**The problem**
Print, word for word, the line containing "This screenshot has height=851, width=1583." and all lines beneath it to the end of the entries below. Pictures do not belong in the copy.

**Dataset excerpts**
[Start of Attachment]

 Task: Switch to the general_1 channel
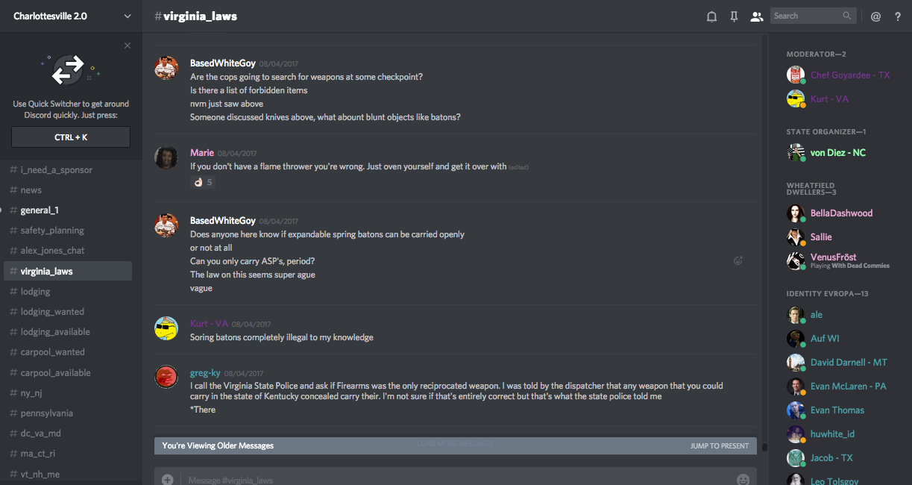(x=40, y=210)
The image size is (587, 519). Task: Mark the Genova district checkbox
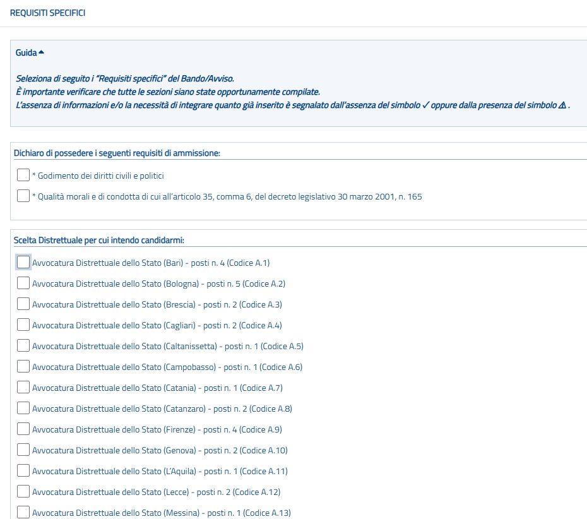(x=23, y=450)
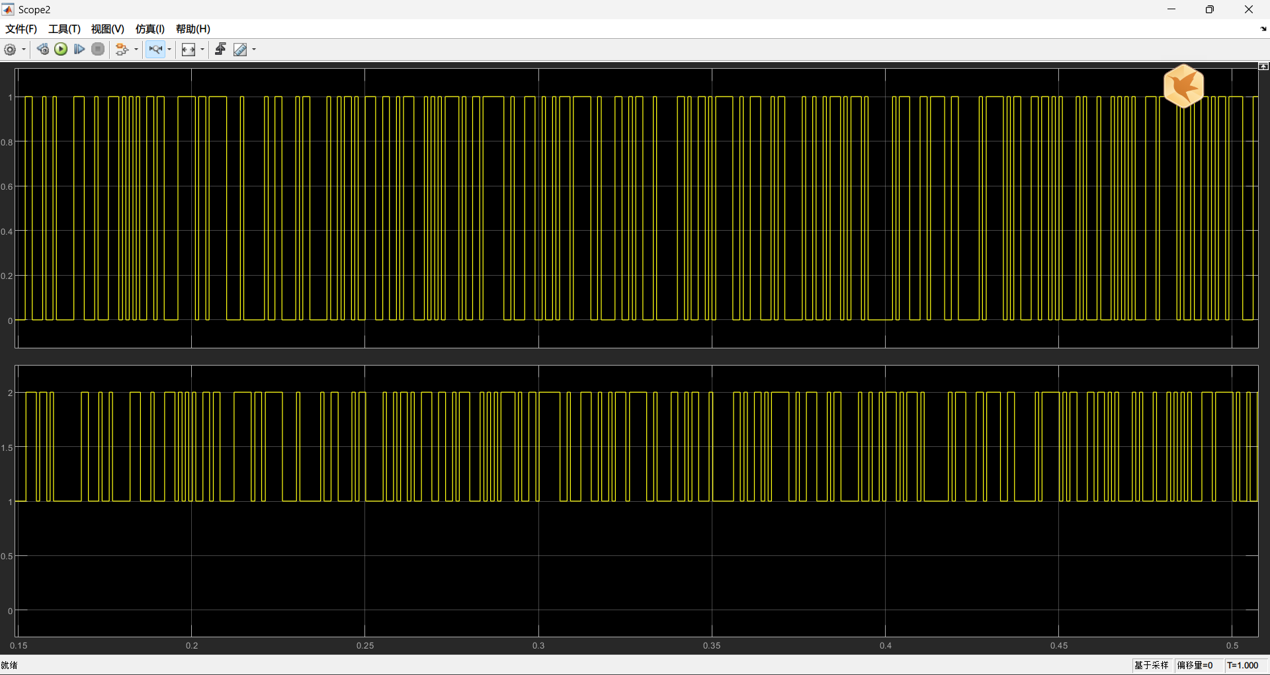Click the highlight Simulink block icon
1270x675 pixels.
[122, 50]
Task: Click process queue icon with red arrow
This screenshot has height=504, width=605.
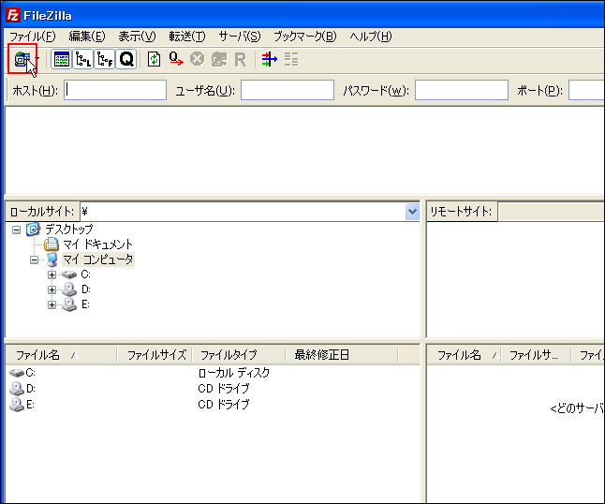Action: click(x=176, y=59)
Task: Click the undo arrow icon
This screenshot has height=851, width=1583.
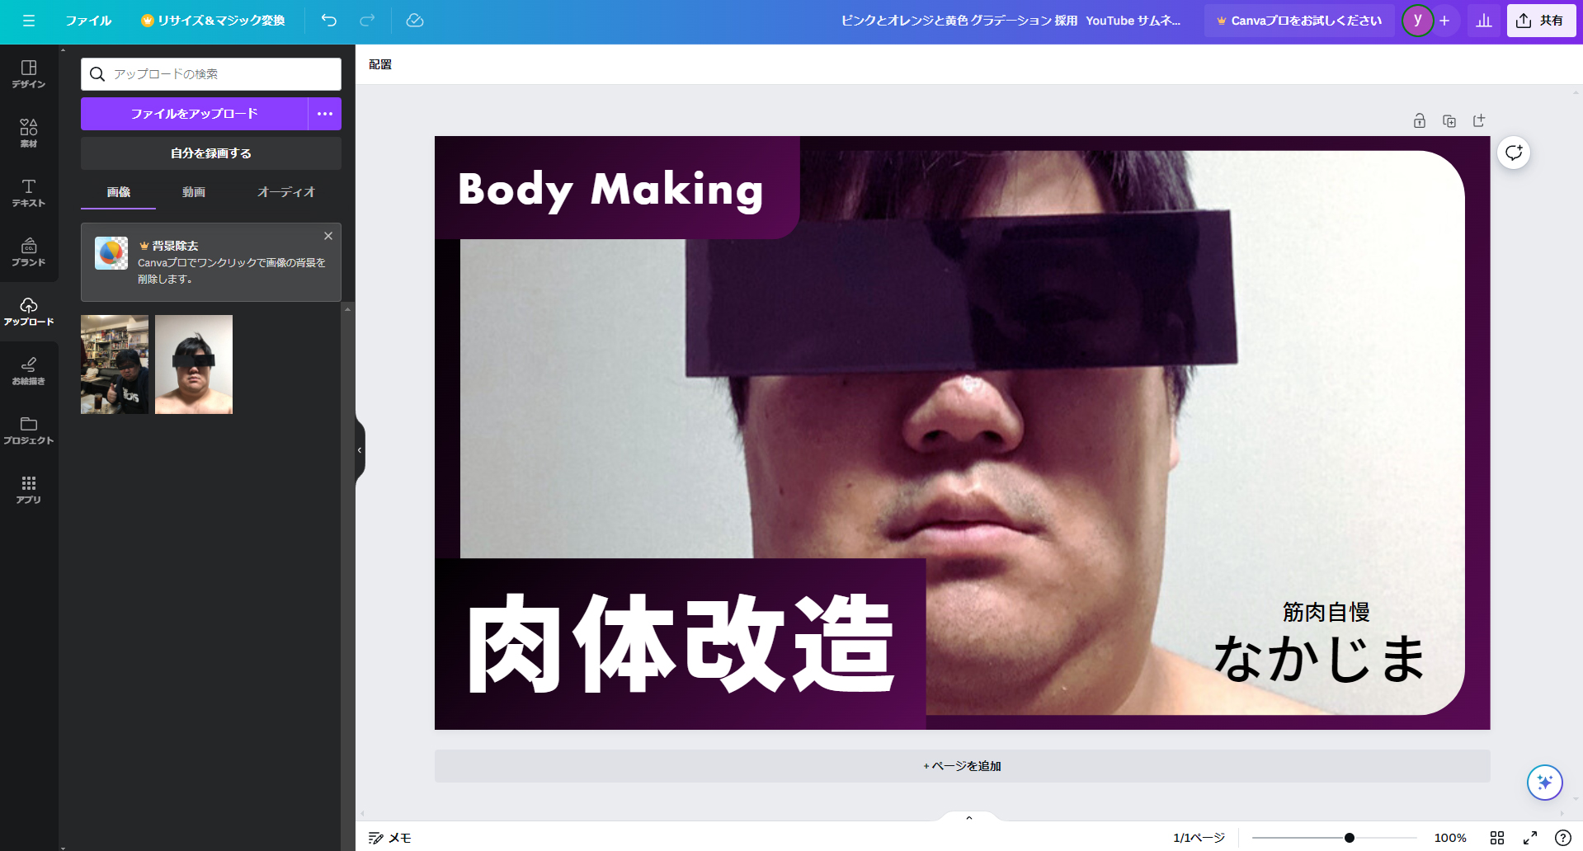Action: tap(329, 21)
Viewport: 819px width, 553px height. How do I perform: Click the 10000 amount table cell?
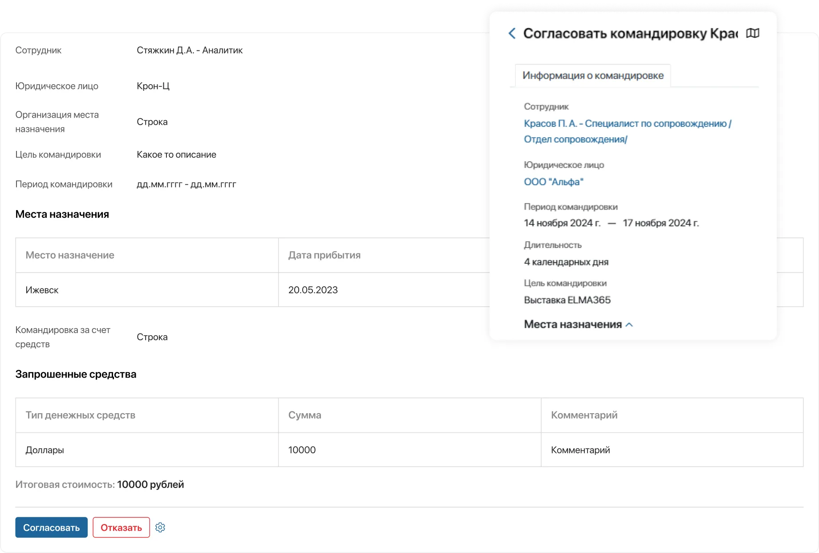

[End of Attachment]

**Answer section**
This screenshot has height=851, width=1583.
Action: tap(329, 21)
Viewport: 819px width, 553px height. How do I perform: Click the 10000 amount table cell?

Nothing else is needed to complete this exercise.